Source:
Ever optimistic, we have agreed to sponsor an evening of film for this year’s festival. Entitled Hexham on Film, the evening consists of a collection of short films featuring Hexham and the Tyne Valley down the years. There will be two screenings on Saturday 26th March, at 13.30 and 19.30. Tickets bookable through the Forum Cinema www.forumcinema.com or (01434) 601144. Do come, and bring your friends.
Experience a visual journey through time of Tynedale on film in this unmissable selection of films and clips from the vaults of the North East Film Archive.
Presented by the archive team, this fascinating presentation features familiar places – and maybe even faces – from a century of local film history. The selection features footage of Hexham market in the 1960s, excerpts from Flora Robson’s travelogue exploring the River Tyne and a 1970s promotional film that follows a family making the big move from the South of England to Hexham.
Two free tickets to this event are available to members. If you would like to take advantage of this offer, please call Mark on 07879263848. One ticket per application – strictly first-come-first-served!
Enclosed with this newsletter you will have found the booking forms for this year’s outings. Places are, as usual, limited and so will be allocated on a first come, first served basis. Please note that all bookings must be made by post, even if you receive this Newsletter in email form.
Tuesday March 8th: A sword’s tale: reconstructing Bronze Age fighting styles through experiments and use/wear analysis. A talk by Dr Andrea Dolfini. Trinity Methodist Church, 7.30pm. Entry £2 or Free to Members. Please note that this will not be available on Zoom on the night although we hope to be able to upload a recording onto the website following the talk. Members attending are asked to take a LFT on the day, and may wish to wear a mask during the talk.

Set task 1: In the newsletter, how must bookings for this year's outings be made?
The newsletter and the entries after it come from different sources.

Supplied entries:
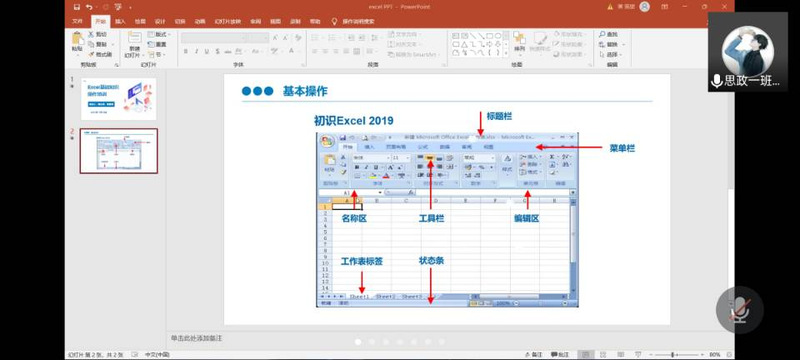Click the New Slide icon
Screen dimensions: 800x360
pos(135,38)
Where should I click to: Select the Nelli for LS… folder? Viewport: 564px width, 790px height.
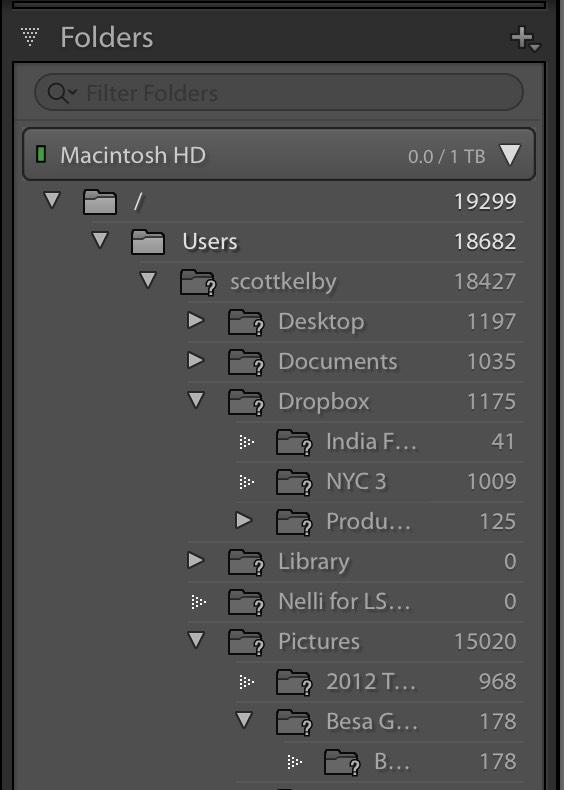(x=344, y=602)
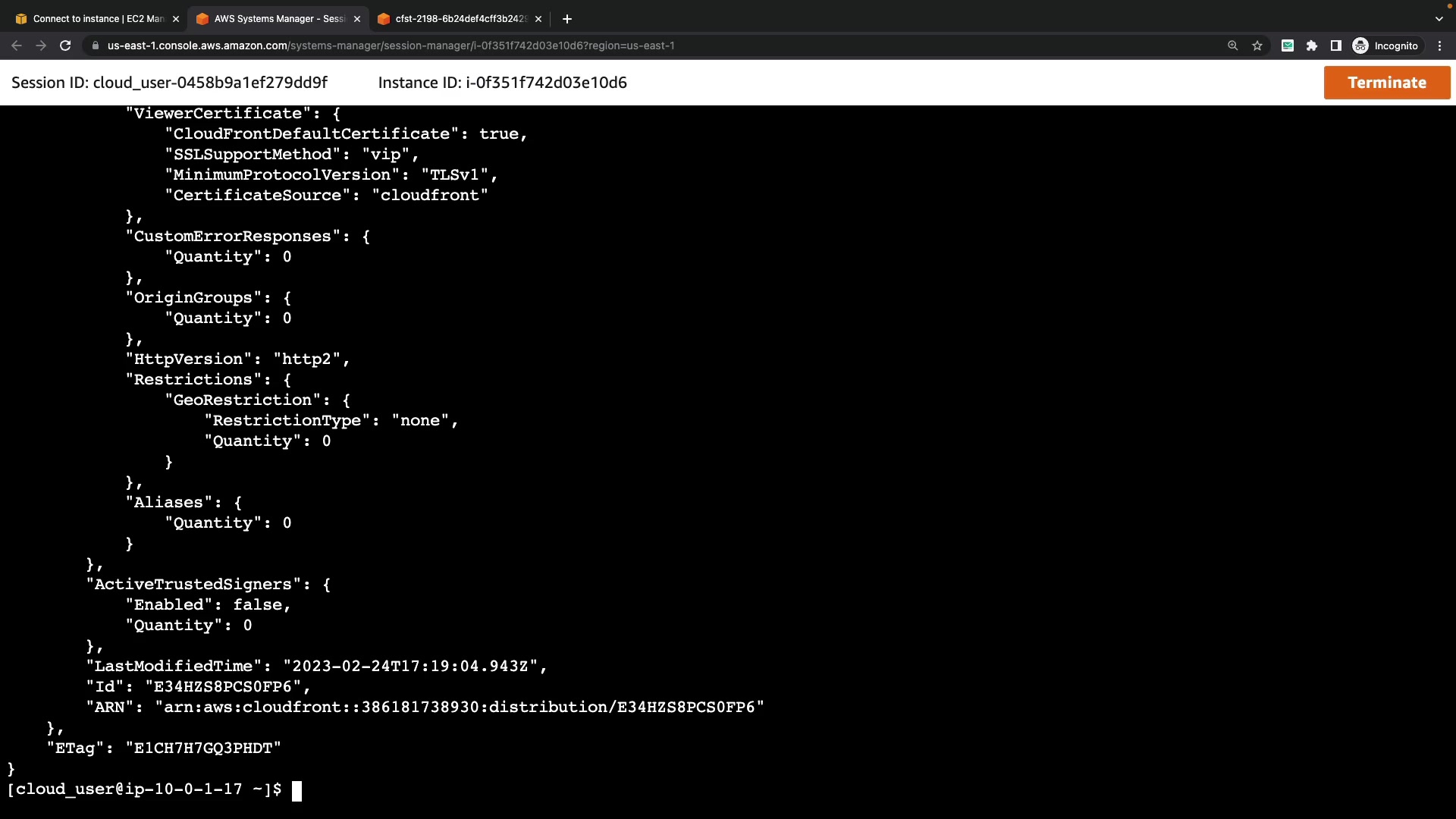The width and height of the screenshot is (1456, 819).
Task: Click the terminal command prompt cursor
Action: (x=297, y=790)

Set task 2: Express everything in the entries from the line containing "Where should I" down to the end of the entries as a Markdown table with the columns Row and Line, numbering each line. Leave out blank lines and pictures.

Worked solution 1: By post, even for those who receive the newsletter by email.

Worked solution 2:
| Row | Line |
|---|---|
| 1 | Where should I click to: Select the Nelli for LS… folder? Viewport: 564px width, 790px height. |
| 2 | (x=344, y=602) |
| 3 | The width and height of the screenshot is (1456, 819). |
| 4 | Task: Click the terminal command prompt cursor |
| 5 | Action: (x=297, y=790) |